--- Task input Enclosed Below ---

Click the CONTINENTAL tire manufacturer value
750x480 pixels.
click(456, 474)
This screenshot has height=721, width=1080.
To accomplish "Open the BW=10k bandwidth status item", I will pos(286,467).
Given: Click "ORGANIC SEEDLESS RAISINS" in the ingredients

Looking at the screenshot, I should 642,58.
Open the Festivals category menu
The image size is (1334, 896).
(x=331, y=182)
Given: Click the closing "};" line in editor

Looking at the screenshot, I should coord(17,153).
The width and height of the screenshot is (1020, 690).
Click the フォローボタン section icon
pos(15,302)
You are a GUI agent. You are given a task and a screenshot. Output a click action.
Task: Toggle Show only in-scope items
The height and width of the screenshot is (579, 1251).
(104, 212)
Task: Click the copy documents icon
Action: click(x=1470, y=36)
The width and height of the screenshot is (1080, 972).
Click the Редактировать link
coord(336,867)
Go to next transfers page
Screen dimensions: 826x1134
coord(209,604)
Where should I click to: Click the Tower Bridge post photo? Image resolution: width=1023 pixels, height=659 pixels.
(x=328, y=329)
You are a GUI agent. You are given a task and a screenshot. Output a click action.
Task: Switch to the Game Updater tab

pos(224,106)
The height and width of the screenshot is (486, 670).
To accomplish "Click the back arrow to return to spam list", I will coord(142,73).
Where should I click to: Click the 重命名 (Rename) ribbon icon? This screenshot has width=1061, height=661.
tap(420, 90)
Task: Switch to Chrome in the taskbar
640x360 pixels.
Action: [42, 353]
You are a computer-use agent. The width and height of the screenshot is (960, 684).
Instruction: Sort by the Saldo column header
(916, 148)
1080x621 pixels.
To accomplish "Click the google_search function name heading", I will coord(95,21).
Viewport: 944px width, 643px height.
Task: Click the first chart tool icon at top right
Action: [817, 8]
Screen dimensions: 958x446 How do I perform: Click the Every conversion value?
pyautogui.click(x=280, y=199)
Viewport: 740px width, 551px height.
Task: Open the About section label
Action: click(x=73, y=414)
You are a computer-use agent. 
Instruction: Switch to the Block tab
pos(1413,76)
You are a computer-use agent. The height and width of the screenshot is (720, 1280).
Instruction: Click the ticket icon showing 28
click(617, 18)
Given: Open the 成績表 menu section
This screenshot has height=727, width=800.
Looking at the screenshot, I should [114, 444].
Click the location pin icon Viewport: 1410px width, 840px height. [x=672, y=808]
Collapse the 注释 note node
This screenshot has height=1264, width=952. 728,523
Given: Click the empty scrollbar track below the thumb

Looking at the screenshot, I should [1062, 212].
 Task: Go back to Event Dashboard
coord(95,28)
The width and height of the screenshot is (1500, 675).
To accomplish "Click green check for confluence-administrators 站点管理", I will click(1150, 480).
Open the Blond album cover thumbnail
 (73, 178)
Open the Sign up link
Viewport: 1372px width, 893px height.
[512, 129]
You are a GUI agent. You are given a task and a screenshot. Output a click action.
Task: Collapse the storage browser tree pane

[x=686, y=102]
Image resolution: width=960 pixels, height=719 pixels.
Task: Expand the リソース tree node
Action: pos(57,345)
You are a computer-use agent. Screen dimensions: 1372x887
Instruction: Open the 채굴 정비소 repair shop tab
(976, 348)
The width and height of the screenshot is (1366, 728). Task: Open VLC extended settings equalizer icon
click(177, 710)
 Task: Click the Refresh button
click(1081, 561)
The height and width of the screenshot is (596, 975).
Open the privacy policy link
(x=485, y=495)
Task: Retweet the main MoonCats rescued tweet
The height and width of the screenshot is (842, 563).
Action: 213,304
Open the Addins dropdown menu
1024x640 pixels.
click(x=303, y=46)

--- End of Enclosed Task input ---

Exercise:
Where the string "agent" occurs in the data, return the whole line.

Answer section:
You are a GUI agent. You are given a task and a screenshot. Output a click action.
You are a GUI agent. You are given a task and a screenshot. Output a click action.
You are a computer-use agent. The width and height of the screenshot is (960, 684).
You are a computer-use agent. 
You are a computer-use agent. The height and width of the screenshot is (720, 1280).
You are a GUI agent. You are given a task and a screenshot. Output a click action.
You are a computer-use agent. Screen dimensions: 1372x887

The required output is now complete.